(EXERCISE OBJECTIVE)
Of the entries below, return exactly those lines that fall between the one containing "Task: Click the word" and the one containing "Screen dimensions: 1292x924", the two end lines included.

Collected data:
* * * *

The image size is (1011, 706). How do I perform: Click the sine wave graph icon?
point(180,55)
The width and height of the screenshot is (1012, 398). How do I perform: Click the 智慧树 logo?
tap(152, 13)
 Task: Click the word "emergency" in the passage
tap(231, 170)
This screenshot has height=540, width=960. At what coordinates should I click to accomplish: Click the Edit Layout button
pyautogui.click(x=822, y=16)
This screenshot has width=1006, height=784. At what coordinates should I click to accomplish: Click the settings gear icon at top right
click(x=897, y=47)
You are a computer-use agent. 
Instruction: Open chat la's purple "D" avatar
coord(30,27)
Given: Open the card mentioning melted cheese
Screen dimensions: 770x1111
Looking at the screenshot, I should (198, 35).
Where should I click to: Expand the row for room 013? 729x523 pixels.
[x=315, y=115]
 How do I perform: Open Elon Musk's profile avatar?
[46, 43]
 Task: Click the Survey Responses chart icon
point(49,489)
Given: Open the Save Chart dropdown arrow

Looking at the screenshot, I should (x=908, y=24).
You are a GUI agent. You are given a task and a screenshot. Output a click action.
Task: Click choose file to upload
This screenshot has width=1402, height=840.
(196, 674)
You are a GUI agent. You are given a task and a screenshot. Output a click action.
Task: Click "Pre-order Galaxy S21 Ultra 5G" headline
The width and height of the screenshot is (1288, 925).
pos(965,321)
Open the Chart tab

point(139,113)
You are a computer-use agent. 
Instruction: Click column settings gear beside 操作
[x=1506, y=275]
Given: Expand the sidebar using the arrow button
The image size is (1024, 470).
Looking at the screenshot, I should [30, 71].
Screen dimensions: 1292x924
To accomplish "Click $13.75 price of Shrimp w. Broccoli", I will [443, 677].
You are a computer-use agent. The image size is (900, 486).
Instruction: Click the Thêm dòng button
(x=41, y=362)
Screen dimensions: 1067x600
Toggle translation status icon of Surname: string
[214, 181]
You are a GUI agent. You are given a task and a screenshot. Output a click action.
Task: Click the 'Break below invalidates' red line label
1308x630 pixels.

* * * *

(ANSWER FOR THIS EXERCISE)
 Task: Click the word "emergency" in the passage
tap(231, 170)
This screenshot has height=540, width=960. At what coordinates should I click to accomplish: Click the Edit Layout button
pyautogui.click(x=822, y=16)
This screenshot has width=1006, height=784. At what coordinates should I click to accomplish: Click the settings gear icon at top right
click(x=897, y=47)
You are a computer-use agent. 
Instruction: Open chat la's purple "D" avatar
coord(30,27)
Given: Open the card mentioning melted cheese
Screen dimensions: 770x1111
Looking at the screenshot, I should (198, 35).
Where should I click to: Expand the row for room 013? 729x523 pixels.
[x=315, y=115]
 How do I perform: Open Elon Musk's profile avatar?
[46, 43]
 Task: Click the Survey Responses chart icon
point(49,489)
Given: Open the Save Chart dropdown arrow

Looking at the screenshot, I should (x=908, y=24).
You are a GUI agent. You are given a task and a screenshot. Output a click action.
Task: Click choose file to upload
This screenshot has width=1402, height=840.
(196, 674)
You are a GUI agent. You are given a task and a screenshot. Output a click action.
Task: Click "Pre-order Galaxy S21 Ultra 5G" headline
The width and height of the screenshot is (1288, 925).
pos(965,321)
Open the Chart tab

point(139,113)
You are a computer-use agent. 
Instruction: Click column settings gear beside 操作
[x=1506, y=275]
Given: Expand the sidebar using the arrow button
The image size is (1024, 470).
Looking at the screenshot, I should [30, 71].
Screen dimensions: 1292x924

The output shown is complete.